Current SPX 1m ATM IV is sitting more than 4 points below its 1m realized volatility, which has only happened 5 times before in the last 16 years when VIX is under 14 (see Figure 3).


Figure 3: Times Implied Volatility is 4 Points Lower
Than Realized Vol & VIX is Under 14

Fig 3
Bloomberg, Simplify Calculations

In this context, we are seeing the cheapest 1-month 95 moneyness put-based insurance costs since 2018, and close to the lowest levels of the last 15 years (see Figure 4).
 

Figure 4: Cost of 1-Month SPX Put Protection at 100% Notional (LHS)

vs. VIX (RHS)
 

Fig 4
Source: Bloomberg, Simplify Calculations

The improved overall equity market sentiment has also resulted in one of the flattest option volatility surfaces of the last five years.  As we can see in Figure 5, the out of the money (OTM) put implied volatility has come down around 4 basis points compared to two years ago, with OTM call IV staying around the same levels.
 

Figure 5: SPX 1-Month Option Volatility Surface: Today vs. 2 Years Ago

Fig 5
Source: Bloomberg, Simplify Calculations
 
 

GLOSSARY:

Basis Points (bps): A common unit of measure for interest rates and other percentages in finance. One basis point is equal to 1/100th of 1%, or 0.01%.

Moneyness: Describes the intrinsic value of an option's premium in the market. A contract is either “in the money”, “out of the money”, or “at the money”. A call option is said to be “in the money” when the future contract price is above the strike price. A call option is “out of the money” when the future contract price is below the strike price.

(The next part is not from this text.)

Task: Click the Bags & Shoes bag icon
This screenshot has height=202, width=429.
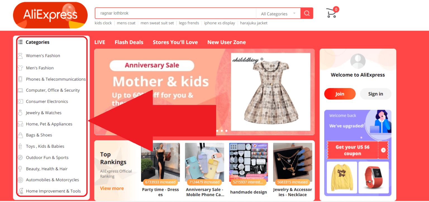Action: 20,135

Option: An option is a contract that gives the buyer the right to either buy (in the case of a call option) or sell (in the case of a put option) an underlying asset at a pre-determined price ("strike") by a specific date ("expiry"). An "outright" is another name for a single option leg. A "spread" is when options are bought at one strike and an equal amount of options are sold at a different strike, all at the same expiry.

0DTE Option: An options contract set to expire at the end of the current trading day.

Out of the Money: An option has no intrinsic value, only extrinsic or time value.

VIX Index: A real-time market index representing the market's expectations for volatility over the coming 30 days.